== SOURCE EXTRACT
Paranephrolenellus Temporal range: Toyonian (Upper Olenellus-zone) 516–513 Ma PreꞒ Ꞓ O S D C P T J K Pg N ↓

Scientific classification
- Kingdom: Animalia
- Phylum: Arthropoda
- Clade: †Artiopoda
- Class: †Trilobita
- Order: †Redlichiida
- Family: †Biceratopsidae
- Subfamily: †Biceratopsinae
- Genus: †Paranephrolenellus Webster, 2007
- Species: P. besti Webster, 2007 (Type); P. cowiei Peel, 2011; P. inflatus Webster, 2007; P. klondikensis Webster, 2007;

= Paranephrolenellus =

Genus of trilobites

Paranephrolenellus is an extinct genus of trilobite, fossil marine arthropods. Currently four species are attributed to it. Paranephrolenellus lived at the end of the Lower Cambrian.

== Etymology ==
Paranephrolenellus is named for the close similarity of this genus to Nephrolenellus. The names of the species are derived as follows.
- P. besti is named in honor of R.V. Best, for his work on the olenelloids of the Laurentian Cordillera.
- P. inflatus refers to the inflation of the lateral cephalic border and base of the genal spines.
- P. klondikensis is named for Klondike Gap, Chief Range, where the species was first discovered.
====
**EXERCISE DESCRIPTION**
Decide whether each statement agrees with the text on Paranephrolenellus, giving yes or no and quoting the deciding words: (a) Four species are currently attributed to the genus. (b) P. klondikensis is named in honor of R.V. Best. (c) Paranephrolenellus lived at the end of the Upper Cambrian.
== AVAILABLE DATA
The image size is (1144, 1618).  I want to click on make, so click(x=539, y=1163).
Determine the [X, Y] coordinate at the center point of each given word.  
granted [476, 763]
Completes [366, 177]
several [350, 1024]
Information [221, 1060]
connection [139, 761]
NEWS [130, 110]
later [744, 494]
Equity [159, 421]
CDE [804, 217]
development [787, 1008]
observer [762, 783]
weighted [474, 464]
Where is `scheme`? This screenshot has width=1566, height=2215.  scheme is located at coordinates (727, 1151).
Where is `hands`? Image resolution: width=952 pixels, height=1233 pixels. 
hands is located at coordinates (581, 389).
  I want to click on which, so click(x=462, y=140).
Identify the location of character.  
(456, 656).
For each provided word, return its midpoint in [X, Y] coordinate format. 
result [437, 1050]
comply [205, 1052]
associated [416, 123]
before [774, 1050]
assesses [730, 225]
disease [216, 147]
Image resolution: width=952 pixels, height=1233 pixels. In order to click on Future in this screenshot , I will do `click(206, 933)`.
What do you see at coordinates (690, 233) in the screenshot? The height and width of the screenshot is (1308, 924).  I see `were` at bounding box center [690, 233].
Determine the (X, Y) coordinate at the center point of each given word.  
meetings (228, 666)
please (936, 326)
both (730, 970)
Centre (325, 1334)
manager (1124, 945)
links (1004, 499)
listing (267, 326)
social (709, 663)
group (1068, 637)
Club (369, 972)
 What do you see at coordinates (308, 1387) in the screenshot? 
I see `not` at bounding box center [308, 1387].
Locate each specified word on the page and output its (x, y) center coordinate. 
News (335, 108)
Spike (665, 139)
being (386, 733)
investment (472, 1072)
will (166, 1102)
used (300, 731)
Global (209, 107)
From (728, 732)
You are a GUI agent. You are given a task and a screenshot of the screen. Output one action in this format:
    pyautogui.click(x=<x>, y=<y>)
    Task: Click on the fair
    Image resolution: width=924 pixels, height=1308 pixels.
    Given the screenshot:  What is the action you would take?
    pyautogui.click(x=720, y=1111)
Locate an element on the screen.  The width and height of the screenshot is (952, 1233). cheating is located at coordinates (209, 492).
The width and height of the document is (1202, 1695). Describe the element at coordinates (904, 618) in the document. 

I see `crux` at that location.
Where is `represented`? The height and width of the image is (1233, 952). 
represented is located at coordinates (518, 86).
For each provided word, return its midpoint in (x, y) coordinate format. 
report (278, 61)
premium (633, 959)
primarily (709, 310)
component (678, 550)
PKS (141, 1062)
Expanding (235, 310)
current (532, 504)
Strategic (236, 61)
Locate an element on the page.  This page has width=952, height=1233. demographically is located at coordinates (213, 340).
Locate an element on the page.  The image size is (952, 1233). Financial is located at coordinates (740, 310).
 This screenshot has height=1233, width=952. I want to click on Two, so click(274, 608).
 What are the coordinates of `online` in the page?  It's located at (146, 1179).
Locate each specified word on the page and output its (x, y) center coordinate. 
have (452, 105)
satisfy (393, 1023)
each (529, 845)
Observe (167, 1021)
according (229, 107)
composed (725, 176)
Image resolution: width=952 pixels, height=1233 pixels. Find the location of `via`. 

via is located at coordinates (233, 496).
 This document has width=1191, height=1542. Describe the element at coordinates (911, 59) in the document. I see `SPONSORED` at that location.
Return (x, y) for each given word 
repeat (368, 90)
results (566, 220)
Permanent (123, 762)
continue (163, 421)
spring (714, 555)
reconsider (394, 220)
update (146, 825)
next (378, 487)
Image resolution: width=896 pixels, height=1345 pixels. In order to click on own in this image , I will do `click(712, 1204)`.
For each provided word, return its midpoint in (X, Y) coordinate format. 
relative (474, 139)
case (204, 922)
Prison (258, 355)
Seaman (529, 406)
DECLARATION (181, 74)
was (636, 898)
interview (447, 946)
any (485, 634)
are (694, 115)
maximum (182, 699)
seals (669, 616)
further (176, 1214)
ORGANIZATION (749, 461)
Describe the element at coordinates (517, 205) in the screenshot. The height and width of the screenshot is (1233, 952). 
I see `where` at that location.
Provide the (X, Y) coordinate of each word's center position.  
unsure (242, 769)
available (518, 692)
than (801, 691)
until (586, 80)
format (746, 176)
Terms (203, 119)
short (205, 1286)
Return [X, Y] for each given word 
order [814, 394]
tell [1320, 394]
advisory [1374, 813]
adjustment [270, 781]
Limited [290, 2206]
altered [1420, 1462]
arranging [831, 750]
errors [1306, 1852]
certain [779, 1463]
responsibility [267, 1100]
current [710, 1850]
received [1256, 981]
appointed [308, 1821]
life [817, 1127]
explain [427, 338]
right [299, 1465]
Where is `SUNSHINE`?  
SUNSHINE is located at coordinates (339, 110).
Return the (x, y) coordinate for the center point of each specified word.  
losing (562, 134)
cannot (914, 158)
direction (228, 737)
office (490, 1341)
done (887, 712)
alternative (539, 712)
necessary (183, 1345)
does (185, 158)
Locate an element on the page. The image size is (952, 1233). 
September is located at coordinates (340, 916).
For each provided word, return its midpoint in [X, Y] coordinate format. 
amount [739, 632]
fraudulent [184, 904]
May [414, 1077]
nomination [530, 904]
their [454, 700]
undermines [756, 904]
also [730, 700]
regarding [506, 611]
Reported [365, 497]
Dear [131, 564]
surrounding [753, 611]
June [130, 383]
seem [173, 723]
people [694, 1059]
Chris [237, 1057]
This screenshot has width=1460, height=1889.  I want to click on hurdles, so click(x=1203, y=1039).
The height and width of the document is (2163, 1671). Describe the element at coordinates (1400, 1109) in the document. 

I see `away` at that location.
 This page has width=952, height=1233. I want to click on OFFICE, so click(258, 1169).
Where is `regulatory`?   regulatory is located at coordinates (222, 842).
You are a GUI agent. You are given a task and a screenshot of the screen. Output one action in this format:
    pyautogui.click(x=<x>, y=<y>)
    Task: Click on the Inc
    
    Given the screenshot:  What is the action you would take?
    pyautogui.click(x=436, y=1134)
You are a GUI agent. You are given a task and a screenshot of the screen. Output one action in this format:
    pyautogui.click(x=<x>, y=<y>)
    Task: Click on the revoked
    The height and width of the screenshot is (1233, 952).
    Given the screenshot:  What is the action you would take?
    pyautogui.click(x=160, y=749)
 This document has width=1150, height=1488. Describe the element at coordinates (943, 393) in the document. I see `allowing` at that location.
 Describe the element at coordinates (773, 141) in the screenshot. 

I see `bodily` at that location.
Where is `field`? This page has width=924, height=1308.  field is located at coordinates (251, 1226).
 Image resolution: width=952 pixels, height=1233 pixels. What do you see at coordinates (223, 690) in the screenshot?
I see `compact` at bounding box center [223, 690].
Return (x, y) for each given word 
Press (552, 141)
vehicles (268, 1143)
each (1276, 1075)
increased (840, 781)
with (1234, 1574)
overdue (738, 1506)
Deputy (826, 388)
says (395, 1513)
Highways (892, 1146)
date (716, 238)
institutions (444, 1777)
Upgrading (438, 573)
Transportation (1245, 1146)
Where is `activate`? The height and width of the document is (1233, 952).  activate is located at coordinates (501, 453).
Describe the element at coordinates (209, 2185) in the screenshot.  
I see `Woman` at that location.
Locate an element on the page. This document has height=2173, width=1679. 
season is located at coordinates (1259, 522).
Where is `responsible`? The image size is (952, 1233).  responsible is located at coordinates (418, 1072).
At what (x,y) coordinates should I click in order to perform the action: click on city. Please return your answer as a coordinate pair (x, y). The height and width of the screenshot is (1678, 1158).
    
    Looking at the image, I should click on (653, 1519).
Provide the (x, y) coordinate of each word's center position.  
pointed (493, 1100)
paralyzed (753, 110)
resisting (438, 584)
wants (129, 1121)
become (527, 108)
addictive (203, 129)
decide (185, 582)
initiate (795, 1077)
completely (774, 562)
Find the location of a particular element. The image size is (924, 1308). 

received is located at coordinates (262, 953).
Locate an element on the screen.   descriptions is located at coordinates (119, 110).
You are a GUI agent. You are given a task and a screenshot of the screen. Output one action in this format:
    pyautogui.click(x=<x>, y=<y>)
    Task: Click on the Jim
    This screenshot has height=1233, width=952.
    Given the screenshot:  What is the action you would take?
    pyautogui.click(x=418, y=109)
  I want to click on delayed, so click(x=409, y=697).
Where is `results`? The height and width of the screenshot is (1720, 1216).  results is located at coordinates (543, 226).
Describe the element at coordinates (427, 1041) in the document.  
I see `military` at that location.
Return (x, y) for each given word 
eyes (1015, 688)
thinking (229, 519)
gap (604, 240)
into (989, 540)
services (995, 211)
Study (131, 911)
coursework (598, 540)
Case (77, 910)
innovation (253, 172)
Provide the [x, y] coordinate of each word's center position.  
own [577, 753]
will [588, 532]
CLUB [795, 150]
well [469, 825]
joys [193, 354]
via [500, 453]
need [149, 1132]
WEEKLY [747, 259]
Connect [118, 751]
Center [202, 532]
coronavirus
====
**TASK RESULT**
(a) Yes: "Currently four species are attributed to it."
(b) No: "P. klondikensis is named for Klondike Gap, Chief Range, where the species was first discovered."
(c) No: "Paranephrolenellus lived at the end of the Lower Cambrian."